Breastfeeding May Lower Risk of Asthma

All this time, you've heard how breastfeeding is the best for babies first two years and beyond. You've heard about the multitude of benefits that breast milk can give to your kid from stronger immune resistance to higher IQ to protection of digestion problems and more.

First Six Months
Now, here's another reason to breastfeed your child:

A new Dutch study, which was published in European Respiratory Journal, has found that breastfeeding a baby for at least six months can reduce the risk of developing asthma. The longer exclusive breastfeeding is offered, the higher the protection is according to the researchers from the Erasmus Medical Center in Rotterdam, Netherlands.

Some studies have been done before on this topic. But this is the first one that was able to link the duration of breastfeeding with the number of wheezing episodes that a child has when he/she grows up. The study revealed that children who were never fed with breast milk had 50 percent more risk of asthma symptoms such as wheezing than children who were breastfed for at least six months.
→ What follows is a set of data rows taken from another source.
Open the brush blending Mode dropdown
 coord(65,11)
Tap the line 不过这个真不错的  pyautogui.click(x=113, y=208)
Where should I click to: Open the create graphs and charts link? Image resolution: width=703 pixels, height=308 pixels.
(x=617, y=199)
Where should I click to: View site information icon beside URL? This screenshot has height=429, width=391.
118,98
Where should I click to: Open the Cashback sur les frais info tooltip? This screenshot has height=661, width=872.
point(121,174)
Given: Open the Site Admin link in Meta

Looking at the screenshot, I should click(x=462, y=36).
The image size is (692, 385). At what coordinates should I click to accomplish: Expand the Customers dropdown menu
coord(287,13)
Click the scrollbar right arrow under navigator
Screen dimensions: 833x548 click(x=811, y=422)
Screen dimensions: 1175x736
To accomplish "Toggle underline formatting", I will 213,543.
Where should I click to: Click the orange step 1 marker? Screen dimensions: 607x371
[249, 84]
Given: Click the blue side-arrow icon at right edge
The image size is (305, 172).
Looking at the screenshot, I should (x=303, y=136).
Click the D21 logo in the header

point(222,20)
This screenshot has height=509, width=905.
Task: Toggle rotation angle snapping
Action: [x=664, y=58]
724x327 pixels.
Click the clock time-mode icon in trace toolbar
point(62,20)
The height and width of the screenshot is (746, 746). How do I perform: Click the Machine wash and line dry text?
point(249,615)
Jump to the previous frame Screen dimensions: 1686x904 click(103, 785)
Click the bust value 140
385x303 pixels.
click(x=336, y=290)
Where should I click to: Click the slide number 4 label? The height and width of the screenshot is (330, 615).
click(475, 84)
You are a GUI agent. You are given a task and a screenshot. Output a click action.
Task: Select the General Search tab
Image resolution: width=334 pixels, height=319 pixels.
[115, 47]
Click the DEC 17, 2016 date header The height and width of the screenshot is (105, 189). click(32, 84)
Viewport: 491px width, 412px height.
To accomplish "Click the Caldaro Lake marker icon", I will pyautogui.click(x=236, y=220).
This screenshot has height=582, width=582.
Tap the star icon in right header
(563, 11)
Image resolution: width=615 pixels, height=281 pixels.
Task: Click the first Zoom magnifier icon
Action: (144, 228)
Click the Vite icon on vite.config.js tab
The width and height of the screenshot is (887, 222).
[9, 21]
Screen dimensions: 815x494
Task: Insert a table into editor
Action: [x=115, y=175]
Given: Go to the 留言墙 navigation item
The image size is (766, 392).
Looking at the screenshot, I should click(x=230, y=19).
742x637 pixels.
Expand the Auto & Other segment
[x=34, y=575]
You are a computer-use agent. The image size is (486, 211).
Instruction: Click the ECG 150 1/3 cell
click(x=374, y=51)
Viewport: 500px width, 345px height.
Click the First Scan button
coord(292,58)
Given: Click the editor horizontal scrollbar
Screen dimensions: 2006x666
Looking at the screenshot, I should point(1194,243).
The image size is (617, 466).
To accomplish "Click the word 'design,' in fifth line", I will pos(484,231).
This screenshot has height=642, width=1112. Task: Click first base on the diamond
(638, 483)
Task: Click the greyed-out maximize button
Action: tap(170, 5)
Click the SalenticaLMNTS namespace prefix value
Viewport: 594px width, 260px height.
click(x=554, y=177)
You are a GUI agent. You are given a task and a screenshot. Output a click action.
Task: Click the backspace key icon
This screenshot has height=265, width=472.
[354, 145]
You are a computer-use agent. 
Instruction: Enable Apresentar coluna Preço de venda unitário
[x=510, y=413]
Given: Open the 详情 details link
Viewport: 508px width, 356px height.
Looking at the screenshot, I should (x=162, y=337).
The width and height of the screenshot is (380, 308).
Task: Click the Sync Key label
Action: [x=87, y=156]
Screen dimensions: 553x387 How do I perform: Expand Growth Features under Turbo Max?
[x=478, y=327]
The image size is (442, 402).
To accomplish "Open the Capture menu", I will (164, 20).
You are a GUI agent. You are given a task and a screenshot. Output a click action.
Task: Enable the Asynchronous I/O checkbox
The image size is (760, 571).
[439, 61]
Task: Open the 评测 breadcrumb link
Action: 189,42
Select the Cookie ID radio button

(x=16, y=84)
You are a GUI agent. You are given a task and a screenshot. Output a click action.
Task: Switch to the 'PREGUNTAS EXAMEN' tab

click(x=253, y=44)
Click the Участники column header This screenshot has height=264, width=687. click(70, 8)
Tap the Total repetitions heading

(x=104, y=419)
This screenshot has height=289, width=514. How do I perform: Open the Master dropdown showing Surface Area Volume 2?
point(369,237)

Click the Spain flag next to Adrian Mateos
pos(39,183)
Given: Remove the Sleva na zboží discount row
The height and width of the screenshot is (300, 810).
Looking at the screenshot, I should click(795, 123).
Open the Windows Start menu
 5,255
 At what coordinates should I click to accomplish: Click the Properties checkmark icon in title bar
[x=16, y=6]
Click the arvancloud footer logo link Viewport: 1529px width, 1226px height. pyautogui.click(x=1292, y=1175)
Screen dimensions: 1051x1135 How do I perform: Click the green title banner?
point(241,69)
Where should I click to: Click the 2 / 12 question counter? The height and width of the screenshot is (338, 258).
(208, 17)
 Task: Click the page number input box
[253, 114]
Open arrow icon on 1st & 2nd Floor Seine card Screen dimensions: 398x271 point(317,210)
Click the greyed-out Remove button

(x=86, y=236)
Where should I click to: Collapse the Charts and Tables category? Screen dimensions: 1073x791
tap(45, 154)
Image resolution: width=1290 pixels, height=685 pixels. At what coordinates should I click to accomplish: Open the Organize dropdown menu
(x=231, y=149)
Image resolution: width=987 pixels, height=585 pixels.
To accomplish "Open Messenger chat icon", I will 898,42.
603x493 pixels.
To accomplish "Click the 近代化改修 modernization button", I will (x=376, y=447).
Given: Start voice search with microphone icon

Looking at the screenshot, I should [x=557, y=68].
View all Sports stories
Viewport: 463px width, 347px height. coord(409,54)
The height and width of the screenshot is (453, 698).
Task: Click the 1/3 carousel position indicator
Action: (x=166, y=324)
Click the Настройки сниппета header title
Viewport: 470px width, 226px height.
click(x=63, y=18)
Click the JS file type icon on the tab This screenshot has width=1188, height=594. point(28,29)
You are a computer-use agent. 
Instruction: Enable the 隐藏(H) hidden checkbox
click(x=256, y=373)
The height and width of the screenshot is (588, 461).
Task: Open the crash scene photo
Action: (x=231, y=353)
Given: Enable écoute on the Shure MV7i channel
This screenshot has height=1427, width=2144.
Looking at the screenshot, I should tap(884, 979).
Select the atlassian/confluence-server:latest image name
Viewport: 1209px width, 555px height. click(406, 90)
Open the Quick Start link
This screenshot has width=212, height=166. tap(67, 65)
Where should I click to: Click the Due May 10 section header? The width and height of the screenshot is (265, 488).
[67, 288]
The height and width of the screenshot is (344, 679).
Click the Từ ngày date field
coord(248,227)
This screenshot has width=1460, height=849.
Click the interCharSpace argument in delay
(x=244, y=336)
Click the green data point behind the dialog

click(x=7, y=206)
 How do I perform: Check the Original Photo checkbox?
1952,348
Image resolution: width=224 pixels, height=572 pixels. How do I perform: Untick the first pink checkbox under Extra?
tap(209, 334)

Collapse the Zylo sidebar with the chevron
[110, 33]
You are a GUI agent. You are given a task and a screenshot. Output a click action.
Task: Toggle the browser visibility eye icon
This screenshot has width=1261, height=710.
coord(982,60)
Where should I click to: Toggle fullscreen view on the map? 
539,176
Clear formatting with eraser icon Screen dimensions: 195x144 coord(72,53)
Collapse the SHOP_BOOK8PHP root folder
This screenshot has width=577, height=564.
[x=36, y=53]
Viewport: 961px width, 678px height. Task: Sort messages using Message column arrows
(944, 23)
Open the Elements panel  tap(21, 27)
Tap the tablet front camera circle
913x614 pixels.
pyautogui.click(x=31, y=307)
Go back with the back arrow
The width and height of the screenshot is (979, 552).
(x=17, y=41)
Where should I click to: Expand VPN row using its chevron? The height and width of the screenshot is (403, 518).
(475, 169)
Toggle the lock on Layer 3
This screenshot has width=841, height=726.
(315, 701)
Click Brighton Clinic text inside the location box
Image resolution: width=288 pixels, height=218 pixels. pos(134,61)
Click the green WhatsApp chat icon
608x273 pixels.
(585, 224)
The exclusivity of breastfeeding was also highlighted. It was stated in the study that children who were breastfed but at the same time were also given solids and milk formula had 20 percent greater risk for wheezing symptoms than their counterparts who were breastfed exclusively.

Exclusively Breast Milk
In the study, more than 5,000 children from the Netherlands were evaluated. The researchers interviewed the parents and inquired whether or not these children were breastfed. Questions about the duration and exclusivity of breast milk feeding were also asked.

More than 90 percent of the children who had never been breastfed experienced asthma-related symptoms every year between ages 1 and 4. Apart from wheezing, children who never tasted breast milk are also at greater risk of dry cough, persistent phlegm and shortness of breath during the first four years of their lives.

How breastfeeding can protect children against asthma was not dealt in the study. But some earlier research points out that breastfeeding's boosting effect in the immune and digestive function may play an important role.

Whether or not you have a family history of asthma, breastfeeding your baby is greatly encouraged. The American Academy of Pediatrics promotes exclusive breastfeeding for the first four to six months after the baby is born.

Breastfeeding can be quite a challenge, which is why most babies in the United States start out being breastfed but the rate is cut in half at six months and is further reduced to 10 percent as the babies grow.

Even though it's a little difficult to breastfeed at first, adjustment would easily come for determined and strong-willed mothers. Remember that it's for the benefit of your child.